The concentrated cytoplasm of the cell must obtain spatial and temporal organization, and molecular motors are one means such organization can be achieved. Dynein is a multi-subunit microtubule motor complex that is implicated in a large range of functions including cargo transport and cell division. Many questions about dynein remain unanswered, including the mechanisms of cargo selection and attachment. The N-terminal tail subunits of dynein are crucial for cargo transport, yet it is not known how they select and attach cargo. In particular, the light intermediate chain (LIC) is the least studied tail subunit of dynein. Knockdown of the LIC leads to a number of mitotic and cargo-transport defects, and different LIC isoforms have demonstrated specificity in cargo selection. However, it is not understood how the LIC carries out these functions, and structural information about the LIC is lacking. We have solved the crystal structure of a conserved domain of cytoplasmic dynein LIC from a thermophilic fungus. Interestingly, this domain has a similar fold to GTPases. Despite having a Ras-like fold, the fungal LIC was crystallized without nucleotide bound and does not appear to bind nucleotide in solution.

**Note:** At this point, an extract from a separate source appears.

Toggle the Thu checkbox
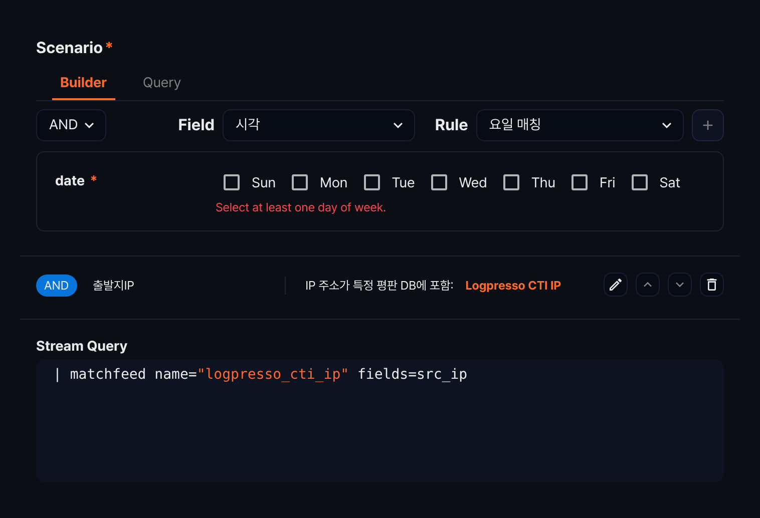Image resolution: width=760 pixels, height=518 pixels. [511, 182]
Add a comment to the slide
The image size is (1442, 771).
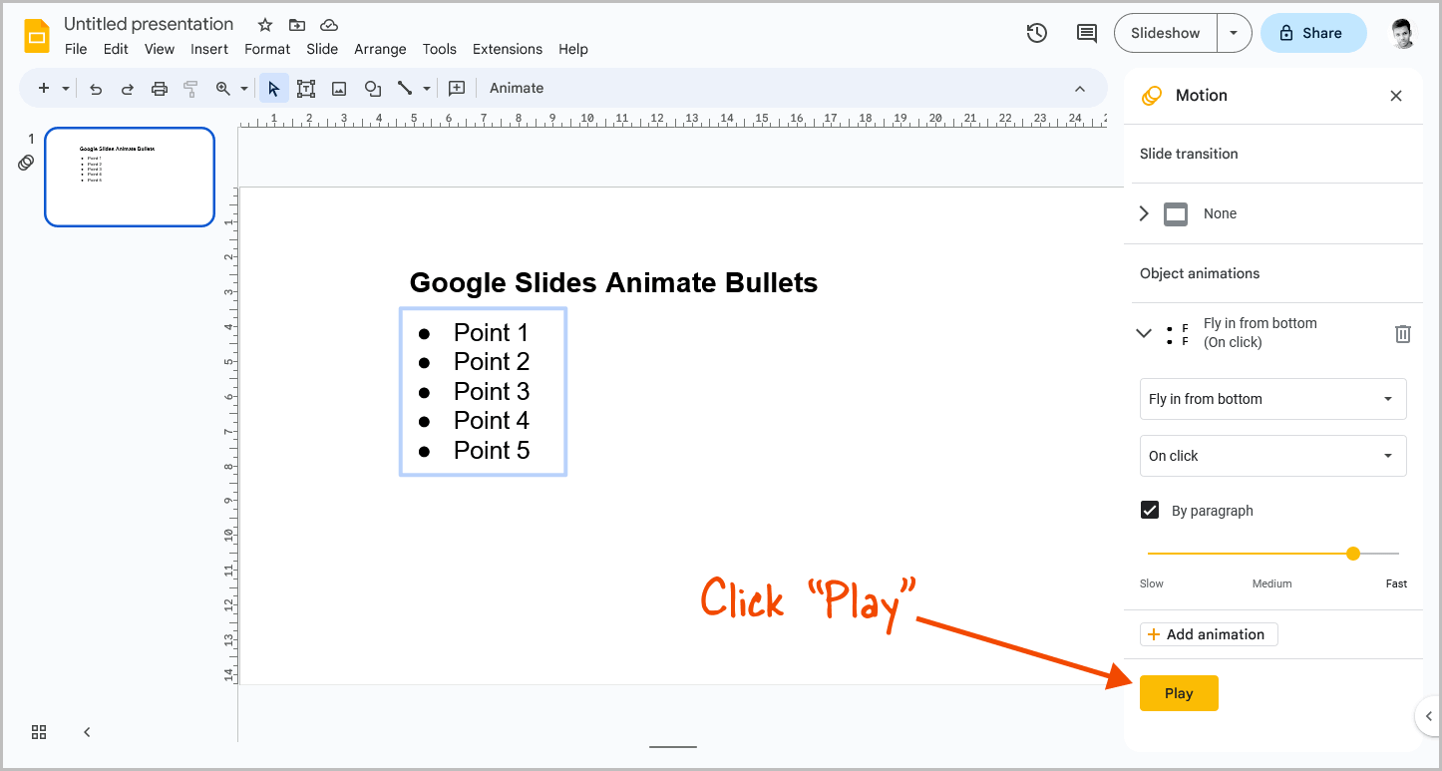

Based on this structure, we examined whether the human LIC would bind nucleotide since its sequence includes canonical G protein motifs unlike the fungal LIC. Interestingly the human LIC does in fact co-purify with a guanine nucleotide. Work is currently focused on conducting an in vivo mutational analysis of the LIC guided by the structure. Not only does our data render a more complete structural picture of dynein, but it also suggests a potentially interesting evolved biological function.